In Early Stage One (the NSW syllabus stage for Kindergarten), students begin building the foundations for reading and writing by learning their letters. Your child should now be able to tell you the three things they need to do to be successful:
- Say the letter name
- Say the letter phoneme (sound)
Write the letter correctly
We are very excited to share that we now have only three letters left to introduce before our students have been exposed to every letter of the alphabet!
Our kindergarten students are doing an amazing job with lower-case letter formation. This is very important because good habits formed early help support fluent writing in the years ahead.
At the moment, students are generally stronger with sounds than letter names, so when practising sound books at home, please ensure your child always says the letter name first. For example:‘Bee’ for banana /b/ /b/ /b/.

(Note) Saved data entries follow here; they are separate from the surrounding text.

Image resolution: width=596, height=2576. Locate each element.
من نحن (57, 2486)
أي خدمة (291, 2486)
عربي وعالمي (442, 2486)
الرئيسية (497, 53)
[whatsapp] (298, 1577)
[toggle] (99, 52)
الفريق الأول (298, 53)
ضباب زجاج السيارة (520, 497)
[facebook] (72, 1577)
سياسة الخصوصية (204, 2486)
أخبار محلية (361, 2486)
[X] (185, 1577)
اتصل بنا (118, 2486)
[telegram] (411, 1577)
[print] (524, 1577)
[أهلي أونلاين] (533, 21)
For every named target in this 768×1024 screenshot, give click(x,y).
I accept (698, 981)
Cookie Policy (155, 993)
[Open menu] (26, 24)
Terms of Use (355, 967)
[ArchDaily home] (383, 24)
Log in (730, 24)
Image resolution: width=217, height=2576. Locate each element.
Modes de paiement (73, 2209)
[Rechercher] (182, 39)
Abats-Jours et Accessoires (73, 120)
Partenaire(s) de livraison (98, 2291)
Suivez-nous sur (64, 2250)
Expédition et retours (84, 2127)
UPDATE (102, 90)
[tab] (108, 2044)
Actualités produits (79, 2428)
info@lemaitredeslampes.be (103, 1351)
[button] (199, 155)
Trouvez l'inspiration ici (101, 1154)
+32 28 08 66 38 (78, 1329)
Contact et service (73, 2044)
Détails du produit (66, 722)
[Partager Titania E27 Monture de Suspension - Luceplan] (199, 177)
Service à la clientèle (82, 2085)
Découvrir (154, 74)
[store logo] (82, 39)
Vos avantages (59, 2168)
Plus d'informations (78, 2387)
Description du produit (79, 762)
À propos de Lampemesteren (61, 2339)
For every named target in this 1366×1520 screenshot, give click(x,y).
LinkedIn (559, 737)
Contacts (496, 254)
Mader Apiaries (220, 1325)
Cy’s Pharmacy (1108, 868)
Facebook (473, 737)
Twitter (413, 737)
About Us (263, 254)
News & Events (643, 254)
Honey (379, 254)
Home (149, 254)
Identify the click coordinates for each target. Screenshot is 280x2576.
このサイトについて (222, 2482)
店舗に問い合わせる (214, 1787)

So why are we learning all of this? So we can read and write! And that is exactly what our kindergarten students have been doing. In class, we have been stretching the sounds in words down our arms, building words with our emoji magnets, writing the letters underneath, and then reading the words back.
Kinders are well on track for reading and writing success!
ENE-PHOKW-01: uses single-letter grapheme-phoneme correspondences and common digraphs to decode and encode words when reading and creating texts
ENE-HANDW-01: produces all lower-case and upper-case letters to create texts
In Stage 1, our young writers have been exploring the power of words and the importance of point of view.
We have been learning how to see the world through someone else’s eyes. By reading moving picture books about the refugee experience, including The Little Refugee by Anh Do, students have been practising writing personal letters from different perspectives.
Earlier this term, students tapped into their creative side by writing persuasive advertisements for exciting travel destinations across Australia.
Our writing process follows a "Talk, Then Write" approach. You can see the final drafted results of this in the featured images! Before picking up a pencil, students:
- Discuss the topic as a group.
- Orally rehearse their ideas with a partner.
- Draft their final sentences.
Each text type we practise uses a variety of sentence types - statements, questions, exclamations, and commands - to ensure our writing is effective and fit for purpose.
EN1-CWT-01 A student plans, creates and revises texts written for different purposes, including paragraphs, using knowledge of vocabulary, text features and sentence structure.